Action item: Here, set down only the lines between the line that contains "Task: Choose Age [Age] from the variable list" and the final line of the material, both included, exactly as written. Skip the pictures.

Data to examine:
= = = =

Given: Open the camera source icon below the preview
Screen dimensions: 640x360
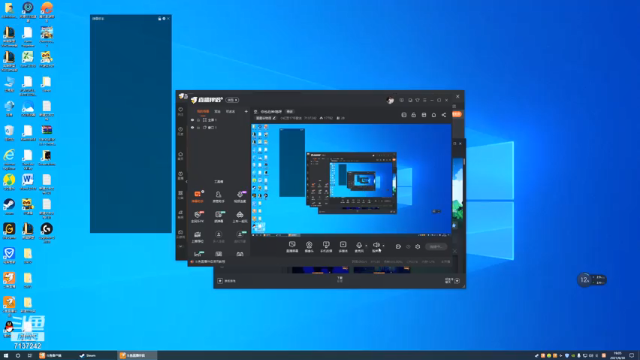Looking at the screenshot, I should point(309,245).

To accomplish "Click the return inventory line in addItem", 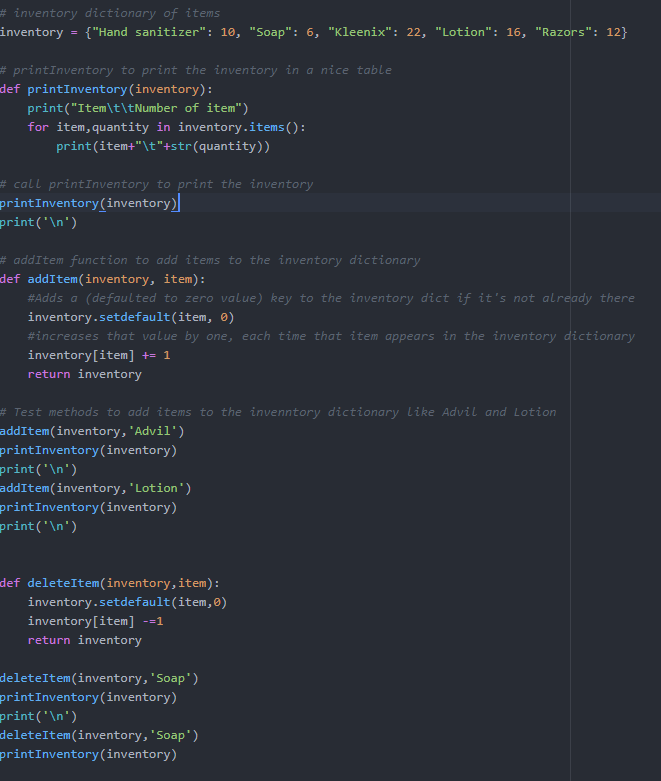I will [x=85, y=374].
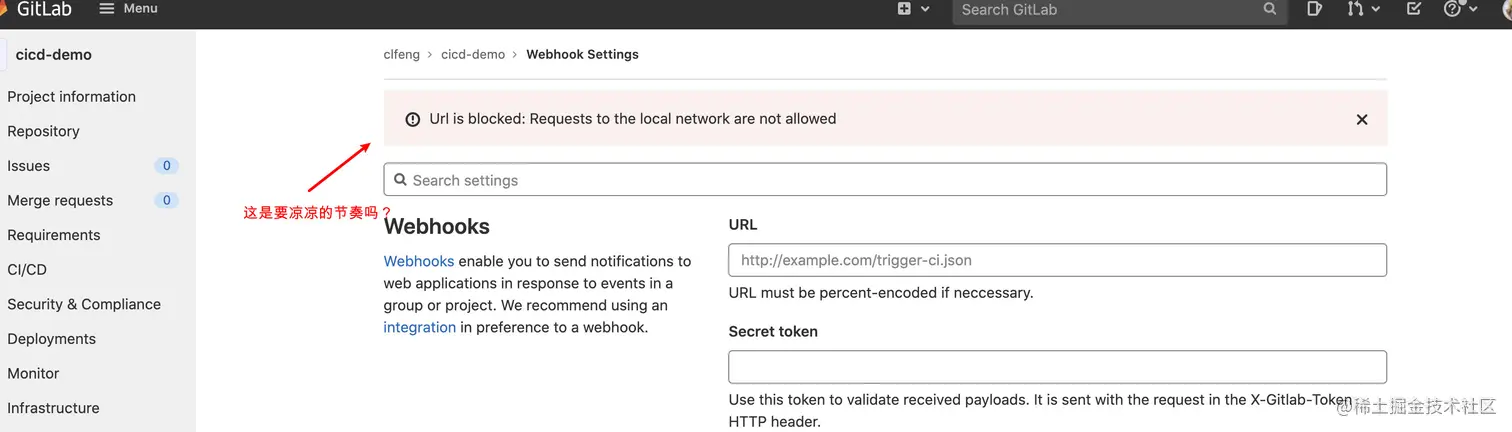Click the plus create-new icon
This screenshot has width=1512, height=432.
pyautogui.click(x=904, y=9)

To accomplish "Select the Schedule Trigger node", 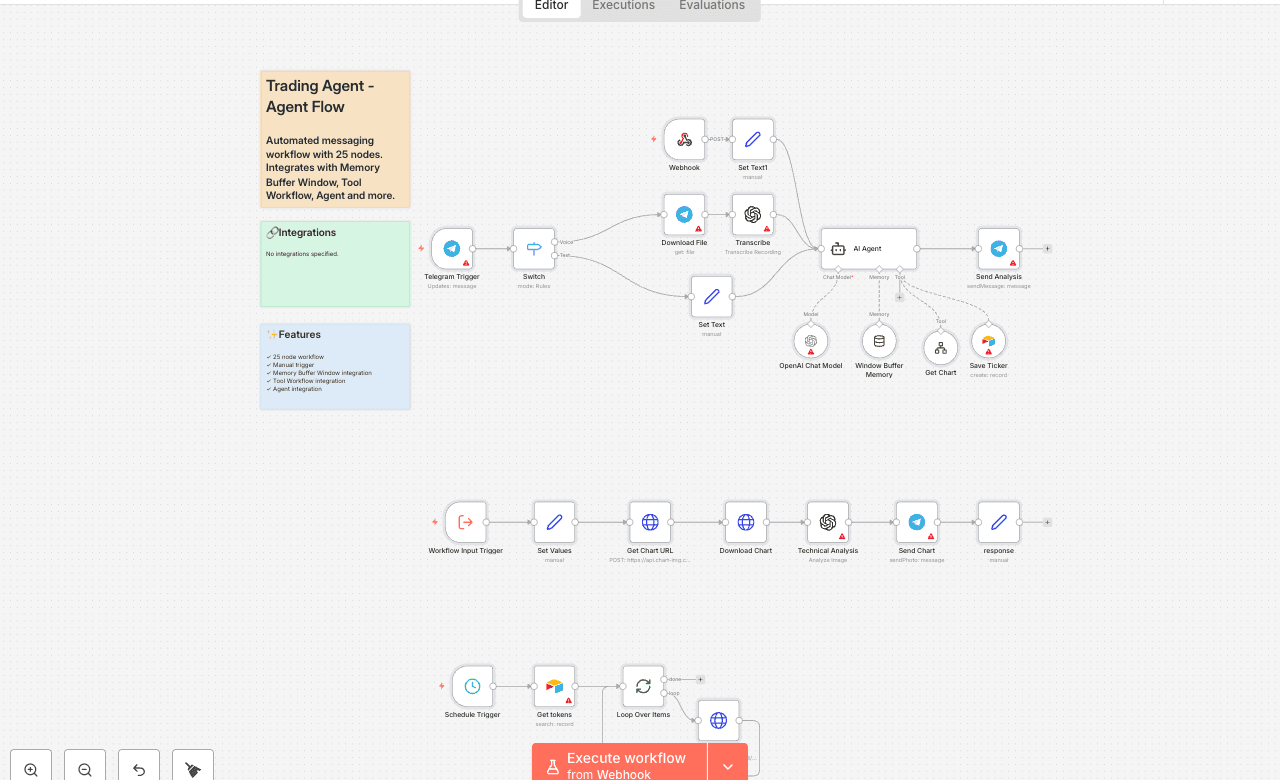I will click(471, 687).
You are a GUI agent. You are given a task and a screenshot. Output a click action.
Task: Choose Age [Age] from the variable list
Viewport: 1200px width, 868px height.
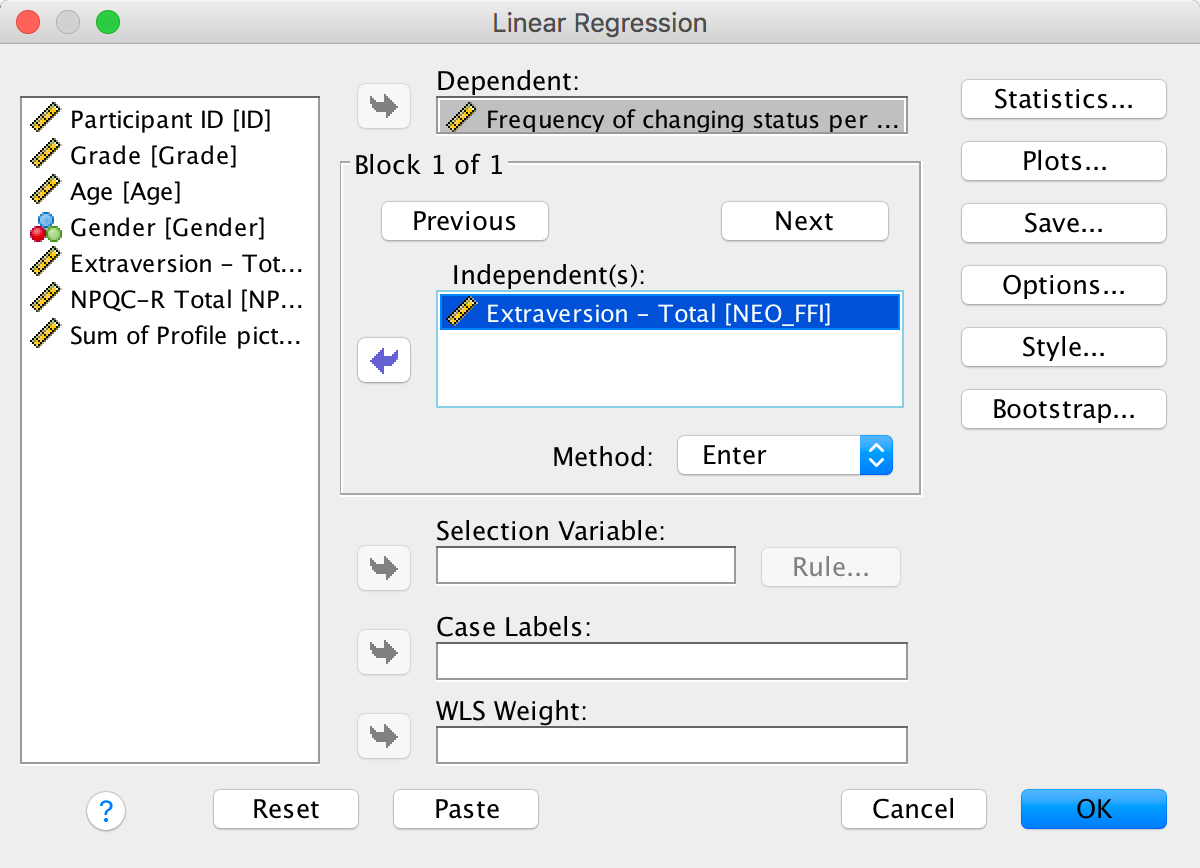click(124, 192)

= = = =

Solution:
Task: Choose Age [Age] from the variable list
Viewport: 1200px width, 868px height.
click(124, 192)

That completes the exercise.